Book Description
Reproduction of the original.
Author : Elizabeth Nihell
Publisher : BoD – Books on Demand
Page : 178 pages
File Size : 32,22 MB
Release : 2023-07-21
Category : Fiction
ISBN : 3368903241
Reproduction of the original.
Author : Elizabeth Nihell
Publisher :
Page : 506 pages
File Size : 37,75 MB
Release : 1709
Category :
ISBN :
Author : Elizabeth Nihell
Publisher : BoD – Books on Demand
Page : 370 pages
File Size : 16,13 MB
Release : 2023-09-20
Category : Fiction
ISBN : 3387070527
Reproduction of the original. The publishing house Megali specialises in reproducing historical works in large print to make reading easier for people with impaired vision.
Author : Elizabeth Nihell
Publisher : BoD – Books on Demand
Page : 178 pages
File Size : 21,73 MB
Release : 2023-07-21
Category : Fiction
ISBN : 336890325X
Reproduction of the original.
Author : James Wyatt Cook
Publisher : Scholarly Publishing Office
Page : 300 pages
File Size : 30,50 MB
Release : 2004
Category : Feminism
ISBN : 141816285X
Author : Justine Siegemund
Publisher : University of Chicago Press
Page : 294 pages
File Size : 18,29 MB
Release : 2007-11-01
Category : Science
ISBN : 0226757102
First published in 1690, The Court Midwife made Justine Siegemund (1636-1705) the spokesperson for the art of midwifery at a time when most obstetrical texts were written by men. More than a technical manual, The Court Midwife contains descriptions of obstetric techniques of midwifery and its attendant social pressures. Siegemund's visibility as a writer, midwife, and proponent of an incipient professionalism accorded her a status virtually unknown to German women in the seventeenth century. Translated here into English for the first time, The Court Midwife contains riveting birthing scenes, sworn testimonials by former patients, and a brief autobiography.
Author : William Smellie
Publisher : Bailliere Tindall Limited
Page : 496 pages
File Size : 39,76 MB
Release : 1752
Category : Midwifery
ISBN :
Author : Elizabeth Nihell
Publisher :
Page : 464 pages
File Size : 27,85 MB
Release : 1760
Category :
ISBN :
Author : Adrian Wilson
Publisher : Harvard University Press
Page : 268 pages
File Size : 32,76 MB
Release : 1995
Category : Health & Fitness
ISBN : 9780674543232
In England in the seventeenth century, childbirth was the province of women. The midwife ran the birth, helped by female "gossips"; men, including the doctors of the day, were excluded both from the delivery and from the subsequent month of lying-in. But in the eighteenth century there emerged a new practitioner: the "man-midwife" who acted in lieu of a midwife and delivered normal births. By the late eighteenth century, men-midwives had achieved a permanent place in the management of childbirth, especially in the most lucrative spheres of practice.
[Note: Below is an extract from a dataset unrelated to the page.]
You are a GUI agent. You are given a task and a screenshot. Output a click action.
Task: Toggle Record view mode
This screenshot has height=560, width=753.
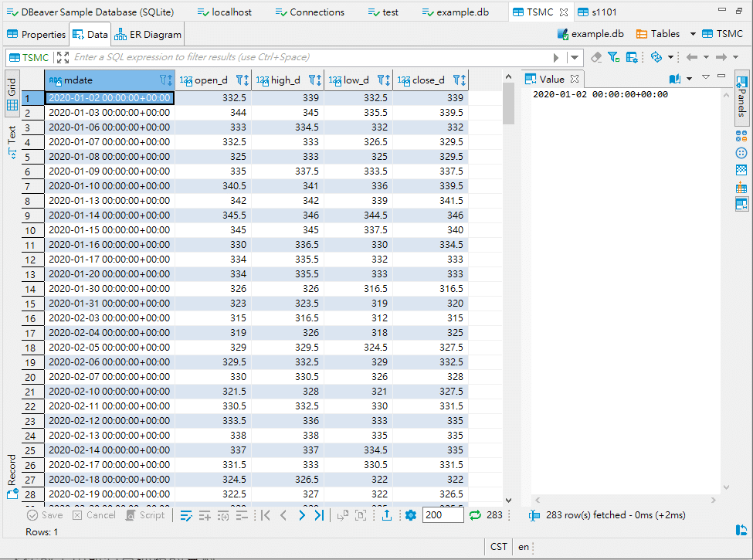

Why did women desert the traditional midwife? How was it that a domain of female control and collective solidarity became instead a region of male medical practice? What had broken down the barrier that had formerly excluded the male practitioner from the management of birth? This confident and authoritative work explores and explains a remarkable transformation--a shift not just in medical practices but in gender relations. Exploring the sociocultural dimensions of childbirth, Wilson argues with great skill that it was not the desires of medical men but the choices of mothers that summoned man-midwifery into being.
Author : Adrian Wilson
Publisher : Routledge
Page : 372 pages
File Size : 40,65 MB
Release : 2018-12-12
Category : History
ISBN : 0429663358
Originally published 1995 The Making of Man-Midwifery looks at how the eighteenth century witnessed a revolution in childbirth practices. By the last quarter of the century increasing numbers of babies were being delivered by men – a dramatic shift from the women-only ritual that had been standard throughout Western history. This authoritative and challenging work explains this transformation in medical practice and remarkable shift in gender relations. By tracing the actual development and transmission of the new midwifery skills through the period, the book addresses both technological and feminist arguments of the period. The study is distinctive in treating childbirth as both a bodily and a social event and in explaining how the two were intimately connected. Practical obstetrics is shown to have been shaped by the social relations surrounding deliveries, and specific techniques were associated with distinctive places and political allegiances. The books studies how increasing numbers emergent male-midwives had overtaken women in the skill of delivering children and how as such expectant mothers chose to use these male-midwives, thus heralding the growth of male-midwives in the period.